Según el estudio, América Latina es la tercera región más democrática (después de América del Norte y Europa Occidental) con un índice promedio de 6,09 (0,04 unidades menos que en 2019). En la clasificación de democracias plenas aparecen solo tres países latinoamericanos: Uruguay (puesto 15º del ranking), Chile (17º) y Costa Rica (18º). La mayoría son democracias defectuosas, en este grupo aparecen las tres naciones más grandes de la región: Argentina (48º), Brasil (49º) y México (72º).
El informe sostiene que las cuarentenas impuestas por los gobiernos en la mayoría de los países y otras medidas de restricción aplicadas para hacer frente a la pandemia por coronavirus condujeron a un enorme retroceso de las libertades civiles. Gran parte de la ciudadanía consideró que evitar una pérdida catastrófica de vidas justificaba la pérdida temporal de derechos. El estudio penalizó a los países que suspendieron las libertades civiles, no permitieron un control adecuado del accionar del gobierno o limitaron la libertad de expresión, independientemente de que hubiera apoyo público a las medidas adoptadas. Esto se vio reflejado en una disminución generalizada del índice de democracia.
Aunque la pandemia sin dudas aceleró la tendencia, el proceso de erosión democrática es previo y con raíces muchos más profundas. En este marco, surgen algunos interrogantes a tener en consideración para pensar qué le puede deparar a la democracia de cara al futuro. El primero de ellos surge a partir de la derrota de Trump y la llegada de Biden a la Casa Blanca. Estados Unidos desempeña en el escenario internacional, más aún en el mundo occidental, un rol protagónico y muchas veces decisivo, por lo que un cambio en su agenda de política exterior tiene el potencial de generar transformaciones profundas.
Algunos guiños ya enviados por la administración Biden (como la decisión de volver a integrarse al tejido de organismos internacional eso de confrontar con regímenes autocráticos como el de Nicolás Maduro) podrían ser positivos, aunque por sí solos insuficiente para propiciar un cambio de tendencia. Sin embargo, el nuevo entorno será menos proteico para regímenes autoritarios o democracias de baja intensidad.
El segundo interrogante hace referencia a la fortaleza real y eventual debilitamiento de este tipo de gobiernos. En un contexto en el cual la ciudadanía alrededor del mundo acumula demandas insatisfechas, como consecuencia del Covid-19, pero no únicamente, lo esperable sería que todos los gobiernos a la larga se vean debilitados y deslegitimados. Esto podría afectar a todos los gobiernos en general, pero en un contexto en el cual, según el Índice Global de Democracia, abundan los regímenes autoritarios, podría ser el puntapié inicial para reclamar por más y mejor democracia.

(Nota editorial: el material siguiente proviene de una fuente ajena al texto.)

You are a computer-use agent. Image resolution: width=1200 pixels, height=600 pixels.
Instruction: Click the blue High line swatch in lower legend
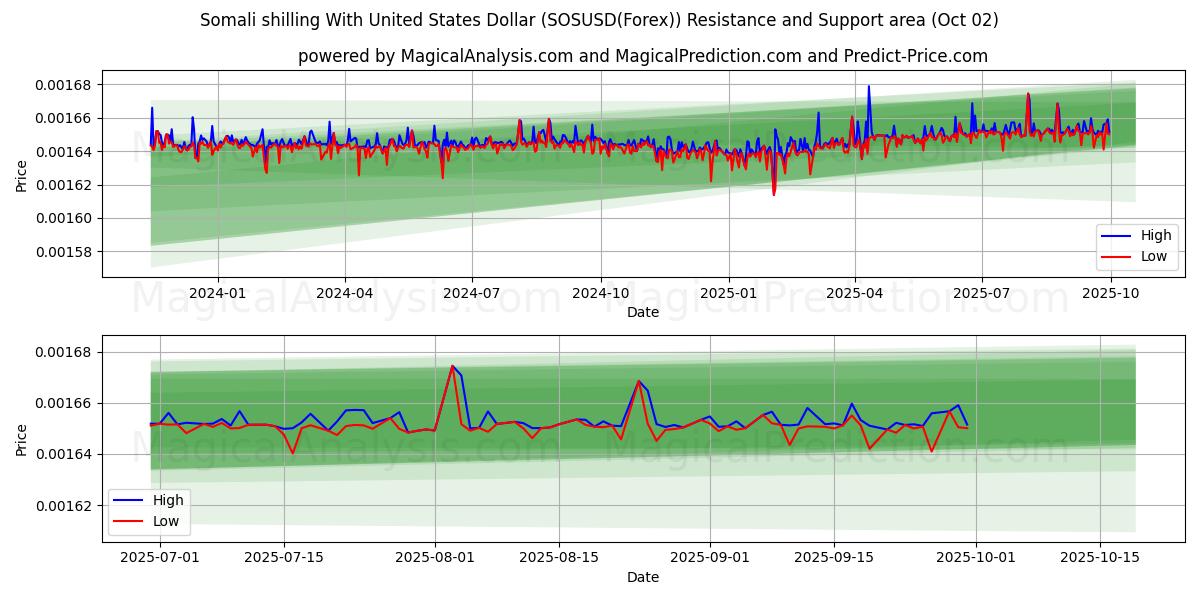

Hasta ahora, los cambios que genera la globalización (en general positivos) provocaron el fortalecimiento de países como Rusia, China y Turquía y de sus respectivos gobiernos, en los que prima la concentración de poder en un partido, o en unas pocas personas (en extremo una sola). En este marco, el protagonismo adquirido por el líder opositor ruso Alexei Navalny, pone de manifiesto los cuestionamientos que comienza a surgir desde dentro de las sociedades hacia los líderes autoritarios y el temor que estos tienen frente a la posibilidad de que surjan desafíos a su hegemonía. Cómo navegaran los líderes autocráticos entornos domésticos tan complejos, con potenciales amenazas políticas y en contextos los que la recuperación económica de la pospandemia posiblemente demore más de lo previsto, es el último de los interrogantes clave que podrían definir el curso de la democracia en el mundo.